In Society, a family is a fundamental social unit. Families are essential to the educational financial and emotional stability that each member needs in order to thrive in society. Divorce deteriorates this opportunity to thrive in both divorced adults and their children as they are weakened mentally and physically. This brings about doubt in people minds about whether it is worthwhile to start their own family in order to avoid high-risk marriages. When people evade family life it can disturb social harmony in society. Divorce inevitably requires a lifestyle adjustment from all parties involved. Parents need to be aware of just how severely the effects of divorce can impact their children. It is their job as the role models for these developing adolescents to provide them with whatever support they require.
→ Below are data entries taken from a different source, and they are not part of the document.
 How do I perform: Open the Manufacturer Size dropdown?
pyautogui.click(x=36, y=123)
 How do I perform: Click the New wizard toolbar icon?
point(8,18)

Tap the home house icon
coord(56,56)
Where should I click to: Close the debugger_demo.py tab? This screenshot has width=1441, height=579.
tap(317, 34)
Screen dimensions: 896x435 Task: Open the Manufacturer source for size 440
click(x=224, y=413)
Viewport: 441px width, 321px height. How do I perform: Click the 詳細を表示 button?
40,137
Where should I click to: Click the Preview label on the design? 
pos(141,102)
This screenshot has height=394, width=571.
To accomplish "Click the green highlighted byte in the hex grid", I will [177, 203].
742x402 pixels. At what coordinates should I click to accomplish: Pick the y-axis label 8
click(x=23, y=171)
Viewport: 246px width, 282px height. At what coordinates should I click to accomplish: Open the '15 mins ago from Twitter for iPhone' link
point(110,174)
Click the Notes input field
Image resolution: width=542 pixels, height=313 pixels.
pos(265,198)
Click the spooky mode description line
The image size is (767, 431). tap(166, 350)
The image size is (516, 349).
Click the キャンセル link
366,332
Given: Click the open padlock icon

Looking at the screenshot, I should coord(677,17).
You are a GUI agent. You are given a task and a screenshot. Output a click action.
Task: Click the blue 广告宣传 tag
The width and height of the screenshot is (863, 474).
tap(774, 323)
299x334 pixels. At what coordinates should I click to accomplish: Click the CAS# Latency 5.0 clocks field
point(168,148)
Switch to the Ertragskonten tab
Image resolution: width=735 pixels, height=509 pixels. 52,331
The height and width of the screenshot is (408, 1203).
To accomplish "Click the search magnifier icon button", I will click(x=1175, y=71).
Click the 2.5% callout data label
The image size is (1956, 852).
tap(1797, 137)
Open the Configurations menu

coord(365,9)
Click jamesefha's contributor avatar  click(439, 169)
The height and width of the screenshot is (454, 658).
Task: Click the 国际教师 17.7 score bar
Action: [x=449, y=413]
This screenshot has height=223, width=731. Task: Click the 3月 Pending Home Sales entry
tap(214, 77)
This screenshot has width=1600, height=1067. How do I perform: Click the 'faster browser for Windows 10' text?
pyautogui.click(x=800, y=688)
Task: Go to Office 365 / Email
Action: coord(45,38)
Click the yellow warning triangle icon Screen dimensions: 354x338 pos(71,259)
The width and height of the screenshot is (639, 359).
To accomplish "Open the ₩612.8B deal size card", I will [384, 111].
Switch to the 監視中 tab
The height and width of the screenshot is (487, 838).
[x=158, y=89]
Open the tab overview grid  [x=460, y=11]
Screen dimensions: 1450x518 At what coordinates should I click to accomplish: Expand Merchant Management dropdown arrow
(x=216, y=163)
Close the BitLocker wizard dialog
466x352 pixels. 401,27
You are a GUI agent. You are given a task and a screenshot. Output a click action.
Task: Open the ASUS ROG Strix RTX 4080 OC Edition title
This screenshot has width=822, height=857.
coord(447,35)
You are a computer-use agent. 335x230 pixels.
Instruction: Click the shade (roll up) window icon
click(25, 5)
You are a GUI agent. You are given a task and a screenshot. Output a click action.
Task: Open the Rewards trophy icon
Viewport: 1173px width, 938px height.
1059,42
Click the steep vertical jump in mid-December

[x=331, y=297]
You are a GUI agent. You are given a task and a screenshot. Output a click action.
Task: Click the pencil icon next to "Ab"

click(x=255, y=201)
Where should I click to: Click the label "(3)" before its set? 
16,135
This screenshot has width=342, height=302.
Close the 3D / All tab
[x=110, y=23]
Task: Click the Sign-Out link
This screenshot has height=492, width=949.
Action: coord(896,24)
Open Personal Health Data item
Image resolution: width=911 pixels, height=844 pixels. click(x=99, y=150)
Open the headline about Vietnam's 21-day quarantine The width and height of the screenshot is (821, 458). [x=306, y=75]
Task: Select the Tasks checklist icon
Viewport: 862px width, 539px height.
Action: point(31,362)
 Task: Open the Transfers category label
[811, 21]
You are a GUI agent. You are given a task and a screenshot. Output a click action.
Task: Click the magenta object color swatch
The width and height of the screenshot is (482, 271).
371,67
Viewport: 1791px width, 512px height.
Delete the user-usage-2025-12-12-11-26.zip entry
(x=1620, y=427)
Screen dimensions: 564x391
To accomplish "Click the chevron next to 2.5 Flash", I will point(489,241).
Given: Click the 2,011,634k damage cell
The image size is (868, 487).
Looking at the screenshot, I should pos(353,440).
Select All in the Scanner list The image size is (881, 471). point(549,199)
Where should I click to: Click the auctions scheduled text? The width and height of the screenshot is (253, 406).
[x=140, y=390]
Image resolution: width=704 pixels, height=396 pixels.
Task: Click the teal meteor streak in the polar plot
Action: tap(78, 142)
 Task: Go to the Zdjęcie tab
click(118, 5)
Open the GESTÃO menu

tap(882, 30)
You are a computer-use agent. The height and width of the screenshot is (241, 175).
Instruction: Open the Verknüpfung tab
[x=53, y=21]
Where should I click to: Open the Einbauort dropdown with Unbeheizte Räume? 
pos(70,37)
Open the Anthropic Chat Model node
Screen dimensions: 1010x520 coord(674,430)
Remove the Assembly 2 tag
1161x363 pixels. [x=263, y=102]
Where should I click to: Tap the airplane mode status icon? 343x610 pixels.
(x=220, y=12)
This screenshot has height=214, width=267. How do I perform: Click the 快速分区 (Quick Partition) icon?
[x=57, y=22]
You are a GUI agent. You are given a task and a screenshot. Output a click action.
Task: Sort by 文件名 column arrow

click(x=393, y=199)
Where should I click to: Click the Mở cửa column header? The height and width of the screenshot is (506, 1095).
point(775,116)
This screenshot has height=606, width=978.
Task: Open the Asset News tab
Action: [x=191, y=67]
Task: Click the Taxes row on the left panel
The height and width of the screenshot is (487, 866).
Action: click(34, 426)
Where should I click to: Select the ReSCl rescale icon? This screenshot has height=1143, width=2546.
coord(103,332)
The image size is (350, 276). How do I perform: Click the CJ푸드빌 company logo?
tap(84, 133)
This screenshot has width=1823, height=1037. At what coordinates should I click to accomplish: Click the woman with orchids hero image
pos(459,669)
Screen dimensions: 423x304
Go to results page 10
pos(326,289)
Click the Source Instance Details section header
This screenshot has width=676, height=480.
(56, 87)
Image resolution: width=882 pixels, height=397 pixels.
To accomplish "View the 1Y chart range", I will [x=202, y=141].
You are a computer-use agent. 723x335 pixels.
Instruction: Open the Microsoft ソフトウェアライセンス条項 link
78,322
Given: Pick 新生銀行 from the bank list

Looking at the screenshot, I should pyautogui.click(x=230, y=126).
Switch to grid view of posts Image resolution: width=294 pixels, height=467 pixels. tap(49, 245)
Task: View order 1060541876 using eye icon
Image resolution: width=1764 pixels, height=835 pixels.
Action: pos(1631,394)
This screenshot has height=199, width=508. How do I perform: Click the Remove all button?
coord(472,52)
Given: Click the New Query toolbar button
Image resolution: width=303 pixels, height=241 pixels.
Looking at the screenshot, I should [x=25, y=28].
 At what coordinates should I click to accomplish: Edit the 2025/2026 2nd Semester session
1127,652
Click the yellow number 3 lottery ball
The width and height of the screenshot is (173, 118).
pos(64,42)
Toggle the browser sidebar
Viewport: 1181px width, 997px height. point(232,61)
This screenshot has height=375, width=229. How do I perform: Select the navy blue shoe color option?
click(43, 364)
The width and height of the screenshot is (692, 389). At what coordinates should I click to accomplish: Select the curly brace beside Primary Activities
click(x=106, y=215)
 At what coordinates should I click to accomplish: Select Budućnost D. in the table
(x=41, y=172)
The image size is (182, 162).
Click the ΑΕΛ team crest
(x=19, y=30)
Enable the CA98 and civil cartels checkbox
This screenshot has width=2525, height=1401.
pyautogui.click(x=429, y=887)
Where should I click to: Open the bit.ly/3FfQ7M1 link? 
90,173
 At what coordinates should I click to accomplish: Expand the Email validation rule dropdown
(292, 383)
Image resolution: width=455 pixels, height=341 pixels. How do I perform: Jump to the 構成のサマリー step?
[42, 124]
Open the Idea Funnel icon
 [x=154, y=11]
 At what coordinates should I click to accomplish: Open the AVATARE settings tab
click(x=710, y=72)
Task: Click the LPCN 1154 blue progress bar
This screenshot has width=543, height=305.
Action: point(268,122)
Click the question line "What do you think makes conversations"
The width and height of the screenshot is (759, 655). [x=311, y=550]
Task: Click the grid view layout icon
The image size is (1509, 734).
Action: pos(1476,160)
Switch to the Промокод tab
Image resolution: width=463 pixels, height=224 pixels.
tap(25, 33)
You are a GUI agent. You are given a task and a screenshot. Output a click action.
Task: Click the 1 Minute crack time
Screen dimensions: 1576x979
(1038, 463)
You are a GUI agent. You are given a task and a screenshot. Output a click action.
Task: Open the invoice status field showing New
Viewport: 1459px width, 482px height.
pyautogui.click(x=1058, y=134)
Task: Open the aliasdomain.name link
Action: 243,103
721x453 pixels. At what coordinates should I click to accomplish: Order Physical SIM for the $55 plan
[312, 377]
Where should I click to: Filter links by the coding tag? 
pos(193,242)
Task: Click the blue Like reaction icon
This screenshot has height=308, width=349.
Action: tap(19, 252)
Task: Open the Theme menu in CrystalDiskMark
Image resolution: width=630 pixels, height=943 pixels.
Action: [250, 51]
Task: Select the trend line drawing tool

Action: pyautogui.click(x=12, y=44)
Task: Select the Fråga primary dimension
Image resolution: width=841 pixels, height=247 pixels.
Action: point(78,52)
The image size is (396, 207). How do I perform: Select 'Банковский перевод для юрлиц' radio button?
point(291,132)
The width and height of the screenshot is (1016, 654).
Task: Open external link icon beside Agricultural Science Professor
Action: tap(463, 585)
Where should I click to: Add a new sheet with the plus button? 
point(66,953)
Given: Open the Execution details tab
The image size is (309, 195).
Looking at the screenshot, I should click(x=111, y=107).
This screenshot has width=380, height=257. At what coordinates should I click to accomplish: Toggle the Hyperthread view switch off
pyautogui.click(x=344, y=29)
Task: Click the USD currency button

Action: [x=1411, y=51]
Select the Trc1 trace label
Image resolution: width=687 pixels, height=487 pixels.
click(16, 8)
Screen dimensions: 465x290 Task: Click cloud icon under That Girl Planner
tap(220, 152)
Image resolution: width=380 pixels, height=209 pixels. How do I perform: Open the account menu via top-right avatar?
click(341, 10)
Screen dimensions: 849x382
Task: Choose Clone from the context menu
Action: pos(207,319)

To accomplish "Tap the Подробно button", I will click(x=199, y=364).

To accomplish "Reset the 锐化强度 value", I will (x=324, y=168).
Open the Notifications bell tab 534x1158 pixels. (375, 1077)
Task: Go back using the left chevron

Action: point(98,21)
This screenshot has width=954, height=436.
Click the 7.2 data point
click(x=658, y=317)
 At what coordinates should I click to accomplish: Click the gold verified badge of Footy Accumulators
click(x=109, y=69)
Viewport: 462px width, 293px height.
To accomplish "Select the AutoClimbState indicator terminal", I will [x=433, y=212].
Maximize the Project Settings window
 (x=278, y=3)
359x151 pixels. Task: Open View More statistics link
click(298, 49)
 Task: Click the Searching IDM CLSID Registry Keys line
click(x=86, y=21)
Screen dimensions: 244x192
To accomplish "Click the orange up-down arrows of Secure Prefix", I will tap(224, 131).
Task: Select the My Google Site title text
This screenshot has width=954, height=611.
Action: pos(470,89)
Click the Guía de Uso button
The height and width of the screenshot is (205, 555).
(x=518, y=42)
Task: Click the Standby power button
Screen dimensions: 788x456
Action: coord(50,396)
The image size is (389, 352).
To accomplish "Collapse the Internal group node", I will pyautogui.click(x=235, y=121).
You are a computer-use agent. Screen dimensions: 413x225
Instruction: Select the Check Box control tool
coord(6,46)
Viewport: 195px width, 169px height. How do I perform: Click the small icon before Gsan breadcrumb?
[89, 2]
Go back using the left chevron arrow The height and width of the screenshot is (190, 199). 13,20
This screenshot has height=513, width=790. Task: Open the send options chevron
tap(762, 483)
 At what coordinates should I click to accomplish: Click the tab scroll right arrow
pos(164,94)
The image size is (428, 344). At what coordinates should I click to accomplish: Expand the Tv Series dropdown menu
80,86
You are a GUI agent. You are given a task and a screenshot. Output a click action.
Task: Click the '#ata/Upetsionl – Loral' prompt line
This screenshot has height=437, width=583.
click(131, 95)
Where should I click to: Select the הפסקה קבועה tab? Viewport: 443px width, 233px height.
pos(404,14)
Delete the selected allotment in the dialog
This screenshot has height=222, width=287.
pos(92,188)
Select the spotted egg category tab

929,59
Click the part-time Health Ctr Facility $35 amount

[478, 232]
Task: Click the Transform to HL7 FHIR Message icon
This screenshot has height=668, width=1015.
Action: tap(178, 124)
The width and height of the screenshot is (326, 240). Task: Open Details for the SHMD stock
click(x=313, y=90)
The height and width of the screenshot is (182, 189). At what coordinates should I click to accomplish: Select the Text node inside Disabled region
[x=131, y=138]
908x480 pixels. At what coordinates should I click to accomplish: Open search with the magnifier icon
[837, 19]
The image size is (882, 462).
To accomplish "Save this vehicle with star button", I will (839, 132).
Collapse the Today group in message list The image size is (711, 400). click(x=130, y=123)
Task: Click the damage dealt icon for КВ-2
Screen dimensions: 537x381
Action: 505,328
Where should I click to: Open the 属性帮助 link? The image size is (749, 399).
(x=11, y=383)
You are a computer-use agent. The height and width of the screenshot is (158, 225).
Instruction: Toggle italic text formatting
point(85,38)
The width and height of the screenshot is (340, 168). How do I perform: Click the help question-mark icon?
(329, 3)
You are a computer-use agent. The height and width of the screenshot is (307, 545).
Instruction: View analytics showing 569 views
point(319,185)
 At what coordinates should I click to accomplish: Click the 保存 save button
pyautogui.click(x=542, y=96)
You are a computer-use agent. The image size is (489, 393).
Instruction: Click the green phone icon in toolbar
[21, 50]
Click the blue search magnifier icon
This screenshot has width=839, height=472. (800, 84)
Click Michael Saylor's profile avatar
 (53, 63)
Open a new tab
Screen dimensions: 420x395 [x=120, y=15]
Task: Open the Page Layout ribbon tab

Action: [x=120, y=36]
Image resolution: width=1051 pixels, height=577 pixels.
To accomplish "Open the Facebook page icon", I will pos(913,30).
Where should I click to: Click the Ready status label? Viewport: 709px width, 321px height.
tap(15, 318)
Many times parents become so involved with their own emotional trauma that is a side effect of the divorce that the tend to neglect to the feelings of their own children. This is the root of the problem that leads to so many problems in children of divorce. Sociologists have found one concept that lessens the harsh reality of this disturbance to society and that is compromise. Parents who divorce but still agree to be civil and create a stable environment for their children to grow in lessen the likelihood that their child will experience developmental problems. Responsibility, flexibility and awareness are three characteristics of healthy support for children that should be arranged between two parents. Parental commitment does not mean commitment to each other in marriage but to their children. Children will recognize this alliance in their parents and will be less likely to develop trust issues that will hinder their future relationships. Although parents may not stay together, it is crucial that they provide the necessary support that their children require in order to ensure overall physical cognitive and social wellbeing.